For instance, this image from the above search is not creative commons licensable in many countries – the models that were photographed are themselves copyrighted, and it’s likely not to count as a sufficiently transformative work to escape that copyright. Certainly if you were to crop it down to a single unpainted model you’d be in trouble in much of the world.

Another common form of not-actually-usable work is screenshots from computer games – as the game is copyrighted an image from the game is almost certainly covered by the same copyright. So your first check with digital art should always be to see whether or not the work mentions such a source.

One of the best places to find art that you can be certain of is Wikimedia. While anyone can contribute to that site, and thus newly submitted works are suspect, there is a large team of dedicated curators who do due diligence on everything submitted, meaning that you can avoid spending too much time checking over things yourself.

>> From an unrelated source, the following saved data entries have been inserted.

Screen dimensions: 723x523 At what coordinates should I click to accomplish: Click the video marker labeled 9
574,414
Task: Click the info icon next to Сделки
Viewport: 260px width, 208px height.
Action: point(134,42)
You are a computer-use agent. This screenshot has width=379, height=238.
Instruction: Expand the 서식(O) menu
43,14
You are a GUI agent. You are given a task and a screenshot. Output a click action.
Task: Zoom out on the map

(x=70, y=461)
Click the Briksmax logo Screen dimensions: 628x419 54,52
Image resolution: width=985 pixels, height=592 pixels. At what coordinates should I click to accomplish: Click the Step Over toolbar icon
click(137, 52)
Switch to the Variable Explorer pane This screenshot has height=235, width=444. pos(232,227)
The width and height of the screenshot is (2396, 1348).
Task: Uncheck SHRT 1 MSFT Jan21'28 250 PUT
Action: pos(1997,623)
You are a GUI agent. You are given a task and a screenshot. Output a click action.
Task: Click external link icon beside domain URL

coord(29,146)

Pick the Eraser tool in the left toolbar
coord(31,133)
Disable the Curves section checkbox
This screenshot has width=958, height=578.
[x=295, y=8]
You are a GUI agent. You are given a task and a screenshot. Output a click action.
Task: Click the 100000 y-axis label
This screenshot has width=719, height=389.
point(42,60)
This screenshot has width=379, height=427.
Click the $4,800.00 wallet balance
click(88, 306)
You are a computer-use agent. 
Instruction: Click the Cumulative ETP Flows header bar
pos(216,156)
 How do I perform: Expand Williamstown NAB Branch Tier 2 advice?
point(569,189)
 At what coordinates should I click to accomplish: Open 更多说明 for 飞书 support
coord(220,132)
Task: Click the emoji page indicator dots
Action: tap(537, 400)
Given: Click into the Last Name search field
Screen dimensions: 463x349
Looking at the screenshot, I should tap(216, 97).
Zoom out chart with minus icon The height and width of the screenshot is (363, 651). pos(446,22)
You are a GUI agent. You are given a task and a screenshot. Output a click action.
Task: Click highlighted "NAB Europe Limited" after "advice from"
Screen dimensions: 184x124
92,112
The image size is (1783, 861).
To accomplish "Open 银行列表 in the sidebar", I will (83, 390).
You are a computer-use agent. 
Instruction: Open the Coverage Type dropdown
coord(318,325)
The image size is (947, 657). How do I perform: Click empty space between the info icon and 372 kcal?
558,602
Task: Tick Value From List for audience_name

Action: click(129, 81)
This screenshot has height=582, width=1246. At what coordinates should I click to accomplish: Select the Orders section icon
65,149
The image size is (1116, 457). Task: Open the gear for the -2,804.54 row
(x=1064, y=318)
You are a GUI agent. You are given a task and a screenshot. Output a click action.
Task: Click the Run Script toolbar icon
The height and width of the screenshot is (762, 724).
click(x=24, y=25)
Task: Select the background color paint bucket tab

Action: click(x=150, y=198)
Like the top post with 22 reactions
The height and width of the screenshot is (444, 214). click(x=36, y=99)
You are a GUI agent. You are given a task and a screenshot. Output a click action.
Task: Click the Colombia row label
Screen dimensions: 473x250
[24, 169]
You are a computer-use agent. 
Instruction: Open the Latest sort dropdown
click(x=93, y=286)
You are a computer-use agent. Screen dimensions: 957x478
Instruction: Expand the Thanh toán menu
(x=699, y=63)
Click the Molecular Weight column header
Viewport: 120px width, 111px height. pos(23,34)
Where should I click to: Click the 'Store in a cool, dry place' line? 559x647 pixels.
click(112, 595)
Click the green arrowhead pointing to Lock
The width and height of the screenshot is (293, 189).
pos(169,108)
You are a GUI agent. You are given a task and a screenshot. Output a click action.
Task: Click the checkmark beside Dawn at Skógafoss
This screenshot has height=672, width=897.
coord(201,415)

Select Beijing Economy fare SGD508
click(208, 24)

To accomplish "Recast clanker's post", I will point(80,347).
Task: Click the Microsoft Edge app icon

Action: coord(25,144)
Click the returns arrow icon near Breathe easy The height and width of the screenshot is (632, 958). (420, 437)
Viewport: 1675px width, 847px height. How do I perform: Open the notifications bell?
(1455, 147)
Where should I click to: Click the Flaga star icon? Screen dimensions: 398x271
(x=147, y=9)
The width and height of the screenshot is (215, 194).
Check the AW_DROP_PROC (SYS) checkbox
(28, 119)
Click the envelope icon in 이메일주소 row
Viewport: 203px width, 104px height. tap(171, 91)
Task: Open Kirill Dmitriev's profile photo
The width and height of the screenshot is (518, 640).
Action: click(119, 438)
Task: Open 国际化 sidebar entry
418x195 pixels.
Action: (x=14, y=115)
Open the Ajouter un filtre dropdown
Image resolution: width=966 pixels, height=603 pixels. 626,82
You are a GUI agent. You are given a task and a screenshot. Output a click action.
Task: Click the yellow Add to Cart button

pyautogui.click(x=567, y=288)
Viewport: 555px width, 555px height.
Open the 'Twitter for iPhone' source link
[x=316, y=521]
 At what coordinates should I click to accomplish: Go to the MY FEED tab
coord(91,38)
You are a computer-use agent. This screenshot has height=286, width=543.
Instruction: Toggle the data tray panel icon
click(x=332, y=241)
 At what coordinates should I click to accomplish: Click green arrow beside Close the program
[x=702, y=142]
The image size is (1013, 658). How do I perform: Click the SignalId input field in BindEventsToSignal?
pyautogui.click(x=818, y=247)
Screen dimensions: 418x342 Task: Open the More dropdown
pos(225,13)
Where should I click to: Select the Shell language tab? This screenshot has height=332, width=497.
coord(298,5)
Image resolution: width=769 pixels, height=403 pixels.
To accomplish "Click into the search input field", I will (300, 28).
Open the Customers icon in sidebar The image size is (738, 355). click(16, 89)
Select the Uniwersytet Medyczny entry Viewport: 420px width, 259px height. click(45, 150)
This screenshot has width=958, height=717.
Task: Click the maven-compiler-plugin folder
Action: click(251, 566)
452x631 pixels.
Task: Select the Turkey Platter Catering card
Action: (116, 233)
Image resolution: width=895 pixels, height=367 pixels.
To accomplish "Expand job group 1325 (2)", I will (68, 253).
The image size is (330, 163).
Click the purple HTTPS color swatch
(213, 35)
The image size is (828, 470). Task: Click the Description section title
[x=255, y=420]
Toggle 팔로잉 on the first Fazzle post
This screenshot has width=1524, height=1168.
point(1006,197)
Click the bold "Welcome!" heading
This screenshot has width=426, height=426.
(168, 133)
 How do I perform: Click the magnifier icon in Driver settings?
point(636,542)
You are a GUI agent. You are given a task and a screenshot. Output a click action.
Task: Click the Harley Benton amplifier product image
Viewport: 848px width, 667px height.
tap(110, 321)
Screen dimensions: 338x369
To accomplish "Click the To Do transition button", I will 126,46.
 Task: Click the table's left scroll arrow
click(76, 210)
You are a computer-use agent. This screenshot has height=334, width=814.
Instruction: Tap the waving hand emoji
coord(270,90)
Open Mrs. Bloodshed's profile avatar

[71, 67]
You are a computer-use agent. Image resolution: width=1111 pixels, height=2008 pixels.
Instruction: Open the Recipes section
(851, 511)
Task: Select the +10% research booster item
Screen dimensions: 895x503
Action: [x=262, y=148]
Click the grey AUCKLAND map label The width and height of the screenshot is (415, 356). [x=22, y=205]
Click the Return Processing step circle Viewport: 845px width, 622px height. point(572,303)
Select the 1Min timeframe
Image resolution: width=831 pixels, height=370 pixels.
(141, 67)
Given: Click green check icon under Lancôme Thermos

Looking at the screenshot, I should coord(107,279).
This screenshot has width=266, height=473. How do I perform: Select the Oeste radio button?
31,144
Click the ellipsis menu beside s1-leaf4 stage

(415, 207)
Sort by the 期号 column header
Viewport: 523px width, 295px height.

Another good site for finding such things is OpenGameArt.org their due diligence standards are a little laxer than Wikimedia’s, so it’s still a good idea to check things out for yourself, but there’s a lot of fantasy art on there.

To confirm that art is actually open for use first look at it closely – if it has an artists signature which doesn’t match the accreditation on the site you found it on you can be pretty sure it’s not. If that doesn’t rule it out the second step is a reverse image search – find it elsewhere on the internet, and see whether there’s an older source that indicates a different owner.

Track your sources

Once you’ve done your due diligence making sure you can actually use the piece you need to make sure you don’t lose track of your proof. We keep a set of spreadsheets that list the filename of each piece alongside the creator, the web address of the source and the specific license used (including any special terms).

 

Anyone else have any advice to give about combing the commons? Favourite sources?